2.5 ‘砀山酥梨’幼果中细胞分裂素(CTK)信号传导基因表达量的比较

如图4所示:‘砀山酥梨’盛花后10 d,对照和PP333处理宿萼果中CTK信号传导基因pbCRE1、pbCRE2、pbCRE3、pbCRE4、pbARR1、pbARR11相对表达量均显著高于脱萼果;GA3处理的宿萼果6个基因相对表达量均显著高于对照和PP333处理的脱萼果。而对照和PP333处理宿萼果中CTK信号传导基因pbAHP1、pbAHP6相对表达量显著低于脱萼果;GA3处理的宿萼果pbAHP6基因相对表达量显著低于对照和PP333处理的脱萼果。表明宿萼果中CTK膜转运能力强,但只发生在细胞质内,其下游核内转运关键基因pbAHP1、pbAHP6并未响应,核内CTK效应基因pbARR1、pbARR11的激活与ZR无关,可能受其他激素参与调控。

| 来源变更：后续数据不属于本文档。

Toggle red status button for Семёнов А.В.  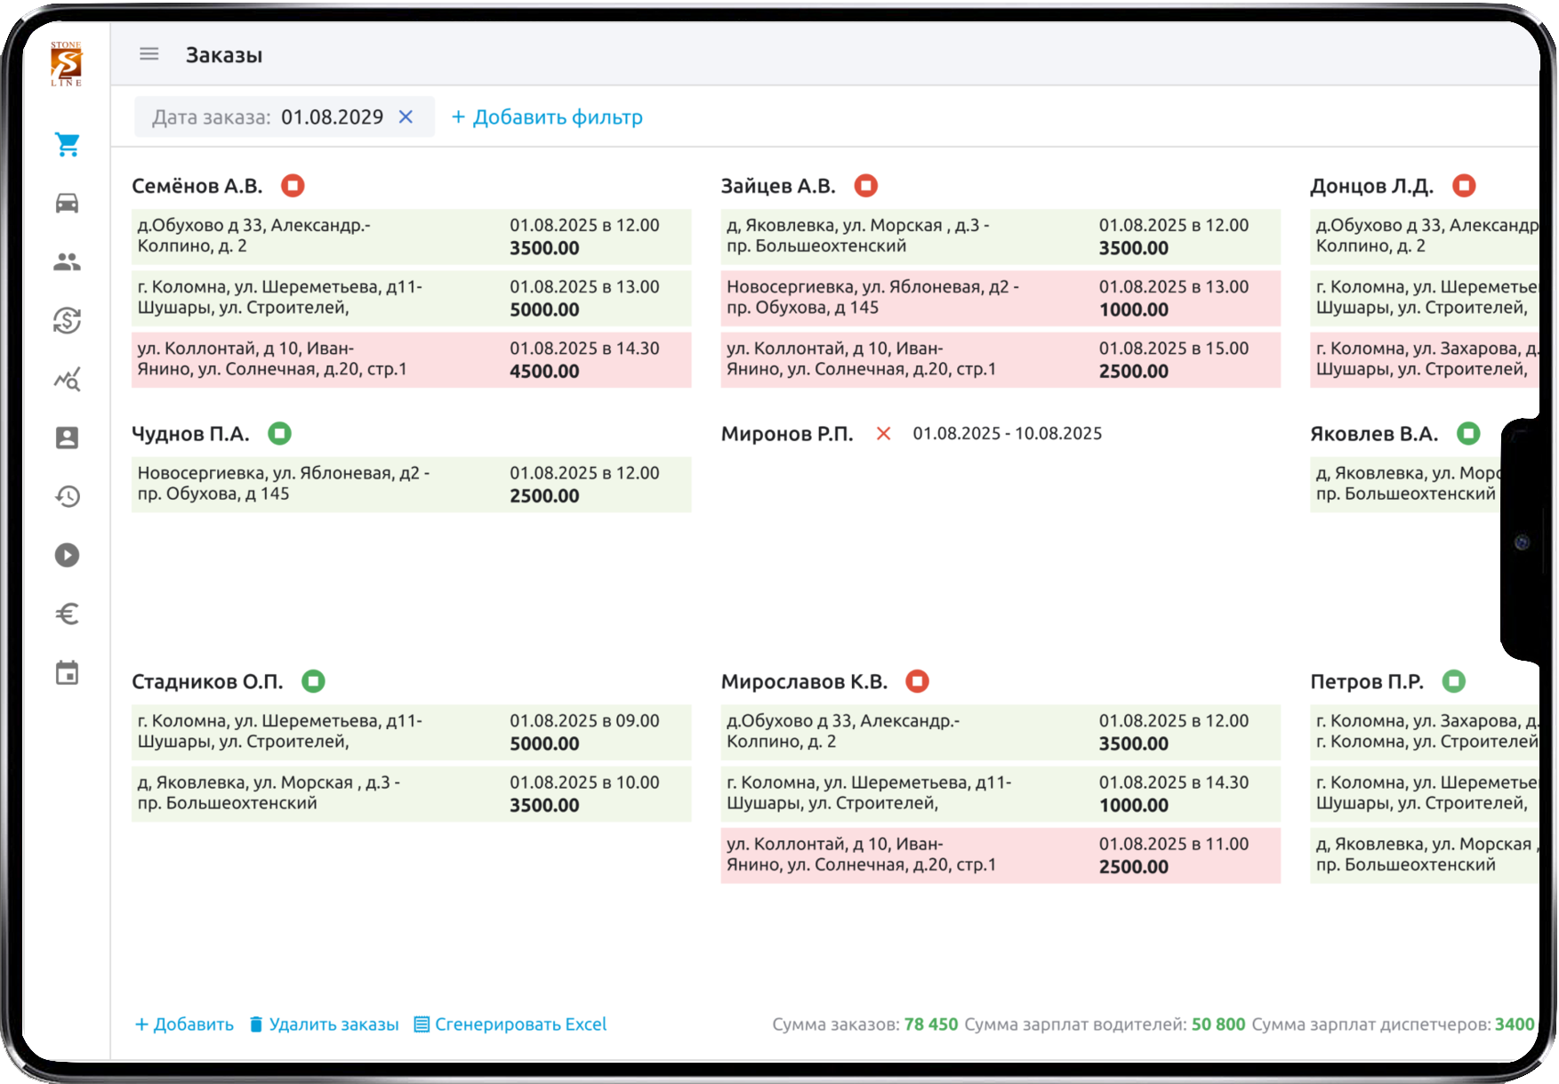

图4 ‘砀山酥梨’宿萼果与脱萼果细胞分裂素(CTK)信号传导基因表达量的比较Fig.4 Comparison of the expression level on cytokinin signaling transduction genes between the CPF and CSF of ‘Dangshansuli’pear

2.6 ‘砀山酥梨’幼果中赤霉素(GA)信号传导基因表达量的比较

如图5所示:‘砀山酥梨’盛花后10 d,对照宿萼果中GA信号传导基因pbGID1、pbGID2、pbGID4、pbDELLA2、pbDELLA5、pbTF5相对表达量均显著高于脱萼果;PP333处理宿萼果pbGID1、pbGID2、pbGID4、pbTF5基因相对表达量也显著高于脱萼果;GA3处理宿萼果pbGID1、pbGID2、pbGID4、pbTF5基因相对表达量均显著高于对照和PP333处理的脱萼果。表明:宿萼果核内受体蛋白基因pbGID1表达量也显著高于脱萼果,诱导泛素化酶体蛋白基因pbGID2和转录因子pbTF5的表达,参与调控宿萼果的发育。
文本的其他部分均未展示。